TEXT PASSAGE –

# Plugin to export waypoints from georeferenced photos?



## rob211 (May 14, 2015)

I know that ExifTool can *extract* GPS information from a geolocated image and write it to a .gpx or .kml file. IOW, export a waypoint from an image or a route from a series of images.

Is there a plugin for Lr than does this? I suppose I could use the plugin for running ExifTool, but since my ExifTool expertise is rather limited, I thought perhaps someone had produced something similar, or something that could export a track from a series of images.


----------



## johnbeardy (May 14, 2015)

Not that I know of. Technically it's not that difficult.


----------



## rob211 (May 14, 2015)

Yeah, I'll try using your plugin I'm demo'ing to do it. The track construction is a tougher nut, but somebody somewhere has probably done it, or I could use one of my nav apps to just construct it out of a set of waypoints. Thanks


----------



## johnbeardy (May 14, 2015)

My plugin? The Capture Time to Exif one won't help - though it might help you develop more Exiftools skills.

PROVIDED RECORDS –
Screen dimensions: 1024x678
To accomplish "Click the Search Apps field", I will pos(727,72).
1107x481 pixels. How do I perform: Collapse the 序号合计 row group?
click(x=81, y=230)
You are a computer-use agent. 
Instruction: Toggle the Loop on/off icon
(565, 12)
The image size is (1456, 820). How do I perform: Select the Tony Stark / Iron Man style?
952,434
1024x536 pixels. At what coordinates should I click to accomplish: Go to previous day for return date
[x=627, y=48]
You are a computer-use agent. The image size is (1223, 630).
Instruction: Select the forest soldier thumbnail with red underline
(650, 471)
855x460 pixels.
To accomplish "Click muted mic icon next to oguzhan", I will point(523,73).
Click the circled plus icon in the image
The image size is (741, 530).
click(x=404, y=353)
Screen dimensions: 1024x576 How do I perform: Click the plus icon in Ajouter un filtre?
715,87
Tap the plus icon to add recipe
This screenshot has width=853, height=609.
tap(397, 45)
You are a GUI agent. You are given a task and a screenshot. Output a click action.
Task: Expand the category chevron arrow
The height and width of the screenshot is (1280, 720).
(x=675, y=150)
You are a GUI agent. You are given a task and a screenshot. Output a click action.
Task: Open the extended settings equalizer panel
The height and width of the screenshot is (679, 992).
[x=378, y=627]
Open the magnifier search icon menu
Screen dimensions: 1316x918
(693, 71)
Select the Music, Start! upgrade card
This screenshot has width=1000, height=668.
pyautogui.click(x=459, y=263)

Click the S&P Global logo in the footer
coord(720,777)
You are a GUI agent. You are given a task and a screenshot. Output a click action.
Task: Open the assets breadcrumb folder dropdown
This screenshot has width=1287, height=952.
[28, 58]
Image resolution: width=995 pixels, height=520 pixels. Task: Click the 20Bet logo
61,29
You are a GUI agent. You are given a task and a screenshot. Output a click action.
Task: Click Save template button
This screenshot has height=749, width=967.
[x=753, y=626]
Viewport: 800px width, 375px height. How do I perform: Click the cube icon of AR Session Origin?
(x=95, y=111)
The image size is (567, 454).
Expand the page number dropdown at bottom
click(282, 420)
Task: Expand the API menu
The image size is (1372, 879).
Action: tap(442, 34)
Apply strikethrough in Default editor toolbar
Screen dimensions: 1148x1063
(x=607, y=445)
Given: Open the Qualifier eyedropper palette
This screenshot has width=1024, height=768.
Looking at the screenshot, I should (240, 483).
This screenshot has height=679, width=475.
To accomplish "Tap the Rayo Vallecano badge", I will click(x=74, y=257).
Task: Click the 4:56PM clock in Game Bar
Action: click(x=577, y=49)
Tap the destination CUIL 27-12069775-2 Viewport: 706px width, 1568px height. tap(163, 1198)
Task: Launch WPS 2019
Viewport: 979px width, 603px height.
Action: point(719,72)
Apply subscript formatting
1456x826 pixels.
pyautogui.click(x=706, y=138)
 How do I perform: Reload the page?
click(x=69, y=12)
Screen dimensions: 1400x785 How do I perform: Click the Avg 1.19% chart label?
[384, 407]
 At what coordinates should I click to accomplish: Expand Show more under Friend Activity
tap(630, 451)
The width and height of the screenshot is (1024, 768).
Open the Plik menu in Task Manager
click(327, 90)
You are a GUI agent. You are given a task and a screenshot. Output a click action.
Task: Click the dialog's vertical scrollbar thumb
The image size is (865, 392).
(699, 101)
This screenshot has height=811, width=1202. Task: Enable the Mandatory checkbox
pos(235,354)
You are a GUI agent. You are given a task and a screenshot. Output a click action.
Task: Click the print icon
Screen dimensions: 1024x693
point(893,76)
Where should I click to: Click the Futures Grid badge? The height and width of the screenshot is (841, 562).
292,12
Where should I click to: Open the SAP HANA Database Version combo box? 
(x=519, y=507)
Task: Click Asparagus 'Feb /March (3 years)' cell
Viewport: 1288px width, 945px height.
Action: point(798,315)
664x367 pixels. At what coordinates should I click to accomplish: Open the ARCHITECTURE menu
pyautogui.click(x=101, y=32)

WORK TO COMPLETE –
#1 In the listing, replace "eyedropper" with "color picker" in the lines starting at the one containing "Given: Open the Qualifier eyedropper palette" and ending at the one containing "Looking at the". Reproduce only those lines, leaving everything else unchanged.
#2 Continue the forum thread about exporting waypoints from georeferenced photos past its final post.

RESULTS IN ORDER –
#1
Given: Open the Qualifier color picker palette
This screenshot has width=1024, height=768.
Looking at the screenshot, I should (240, 483).

#2
I wouldn't be surprised if someone has done something, though I've never seen anyone doing anything like that. LR certainly exposes the GPS data to the SDK (API) which has a good XML generating capability, and I recently did some work on importing KML and GPX tracklogs into LR, so if I had a few hours I could probably knock something together. If I had a few hours though....

John


----------



## rob211 (May 14, 2015)

It will be a good exercise in learning exiftool for me. I haven't figured out if there's a standard way to reference a photo in a waypoint either, although I can see where a URL could be added. I think the geocache people use photo waypoints in one form or another, maybe through KML though. I'll check around.


----------



## johnbeardy (May 15, 2015)

OK, it didn't take me as long as I feared, and I learnt a couple of tricks too.

So the following code creates a GPX file on your desktop called selections.gpx with trackpoints for each selected photo which has GPS data (ignoring those with no GPS). The big question is whether the GPX file can be parsed by whatever you're using to read it, and while I tested it by reading it back into LR Map, it'll probably need the odd tweak.

BTW do you know of http://regex.info/blog/lightroom-goodies/gps ?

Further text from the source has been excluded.